• [Stated problem]
Arrange the stretch of rows from the one containing "[Search Programs] (733, 93)" through the end of the rows as a two-column CSV with the columns "text" and "answer", one line per row and each value in its own quoted field with line breaks replaced by spaces. Leave the pictures out.

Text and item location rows
# # #
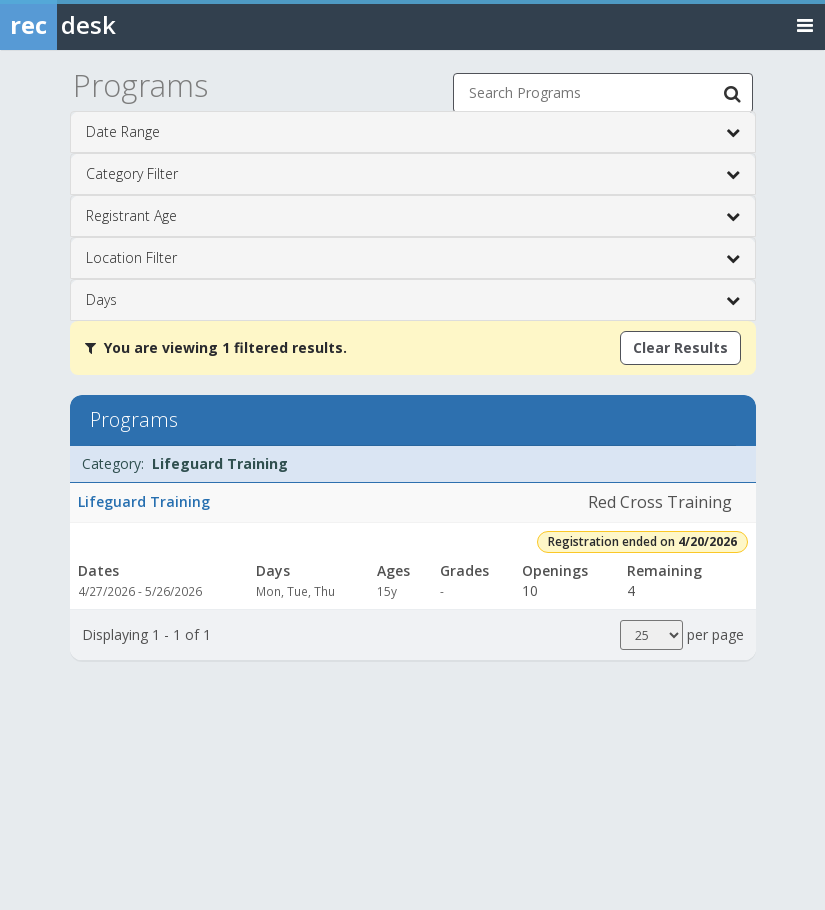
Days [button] (413, 300)
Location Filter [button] (413, 258)
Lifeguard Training (144, 501)
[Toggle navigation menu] (805, 24)
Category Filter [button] (413, 174)
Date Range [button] (413, 132)
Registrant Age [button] (413, 216)
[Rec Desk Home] (110, 25)
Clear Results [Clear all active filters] (680, 347)
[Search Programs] (733, 93)
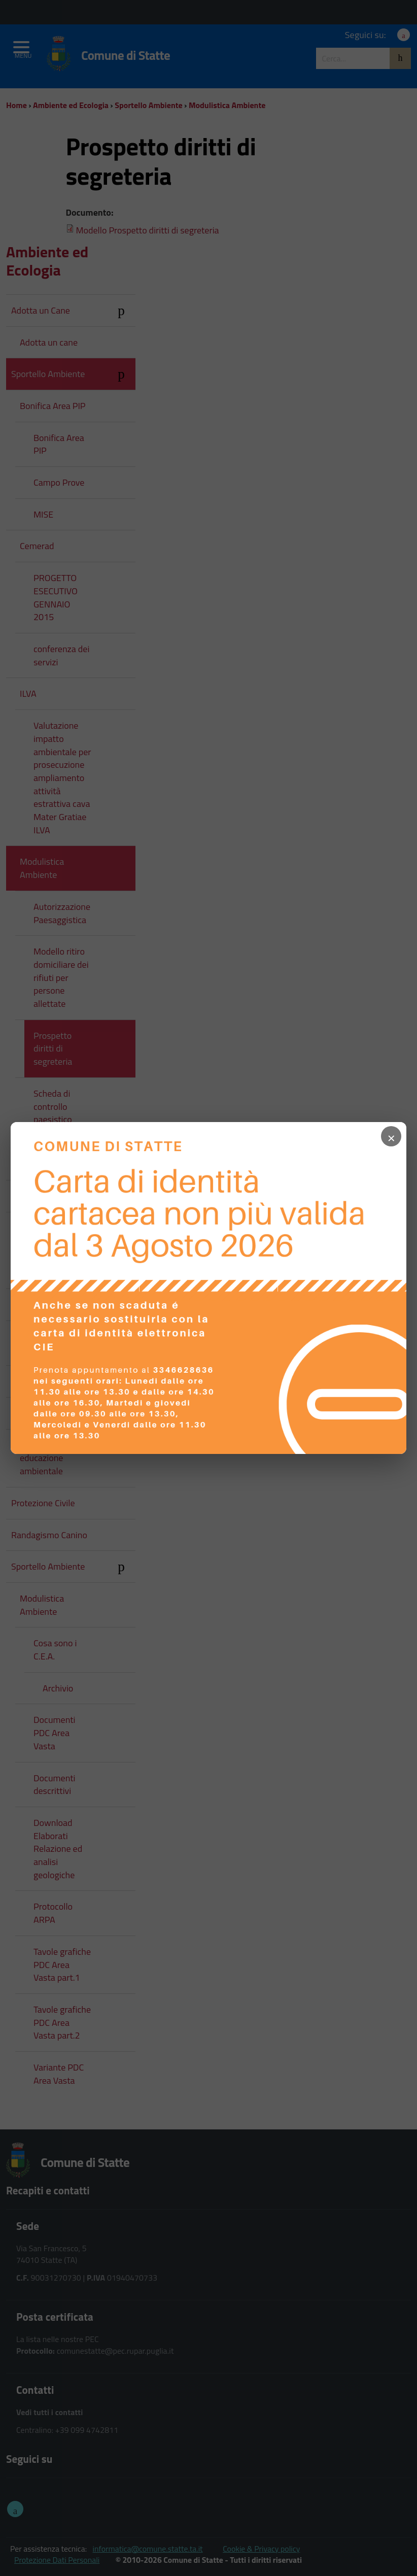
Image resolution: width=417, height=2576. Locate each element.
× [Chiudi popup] (392, 1136)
# # #
• [Written response]
text,answer
"[Search Programs]","(733, 93)"
"Image resolution: width=417, height=2576. Locate each element. × [Chiudi popup]","(392, 1136)"